Alamo also asserted counterclaims against Allstate for coverage under the homeowners and automobile policies and for meritless pleadings, bad faith, intentional breach of contract, malicious prosecution, and abuse of process. Because the court finds that Alamo is not entitled to coverage under the homeowner's or automobile policies, summary judgment must be granted in favor of Allstate on all of Alamo's counterclaims.

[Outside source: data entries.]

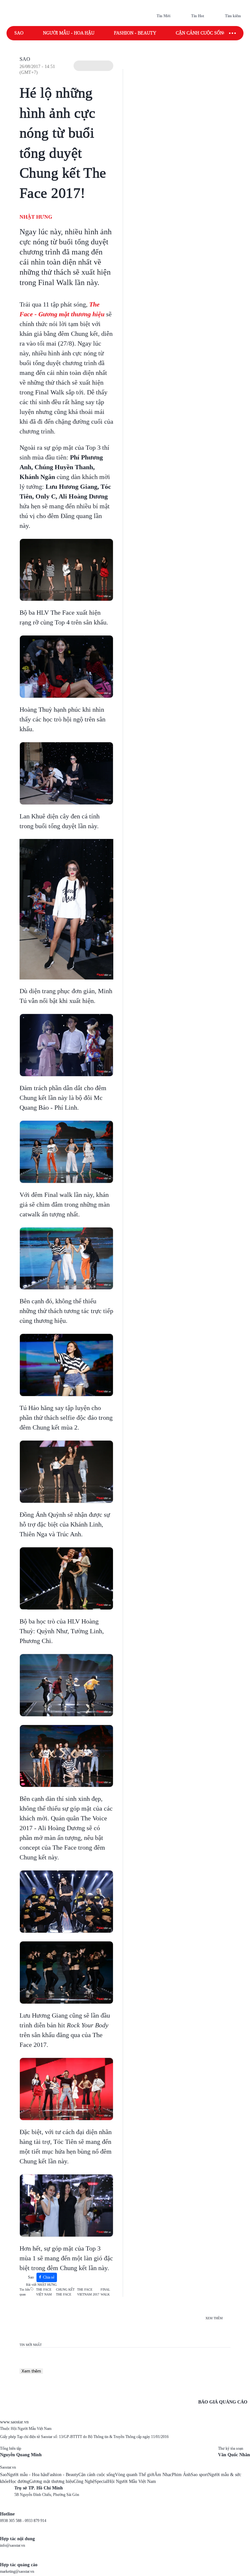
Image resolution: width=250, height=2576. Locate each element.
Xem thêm (31, 2371)
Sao (18, 33)
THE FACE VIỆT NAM (44, 2292)
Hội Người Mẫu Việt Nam (132, 2481)
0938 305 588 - (12, 2520)
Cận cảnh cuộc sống (201, 33)
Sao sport (199, 2474)
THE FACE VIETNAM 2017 (88, 2292)
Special (101, 2481)
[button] (93, 66)
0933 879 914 (35, 2520)
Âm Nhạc (163, 2474)
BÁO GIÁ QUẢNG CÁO (222, 2402)
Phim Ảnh (181, 2474)
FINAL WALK (105, 2292)
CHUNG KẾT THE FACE (65, 2292)
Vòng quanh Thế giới (134, 2474)
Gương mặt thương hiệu (51, 2481)
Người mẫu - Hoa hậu (68, 33)
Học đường (19, 2481)
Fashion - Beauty (135, 33)
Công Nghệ (84, 2481)
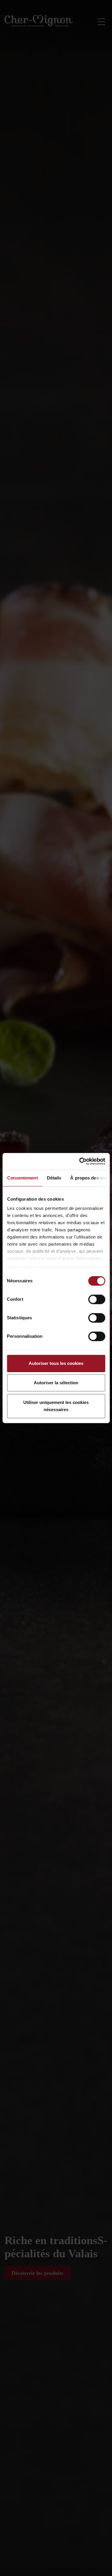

To begin, the court already has determined that Alamo is not entitled to coverage under the insurance policies, so Alamo's counterclaims for coverage under the policies must fail. Next, Indiana does not recognize a cause of action for meritless pleadings. Mirka v. Fairfield of Am., 627 N.E.2d 449, 452 (Ind. App. 1994). Allstate's claim was a good faith dispute concerning coverage because the parties disputed whether a valid claim existed. See Hoosier Ins. Co. v. Audiology Found. Of Am., 745 N.E.2d 300, 310 (Ind. App. 2001) (holding that a good faith dispute over whether a valid claim exists will not supply grounds for a bad faith claim). Allstate did not maliciously bring a meritless claim, as is evidenced by its success. Because Allstate brought its claim in good faith, Alamo's counterclaims for bad faith, malicious prosecution, and abuse of process are meritless. See Allstate Ins. Co. v. Fields, 885 N.E.2d 728, 732 (Ind. App. 2008). Finally, Allstate did not breach the contract because it is not required to provide coverage to Alamo under the terms of the contract. Therefore, Alamo cannot succeed on any of his counterclaims.
Based on the foregoing, the Motion for Summary Judgment [DE 46] filed by the plaintiff, Allstate Insurance Company, on April 26, 2010, is GRANTED.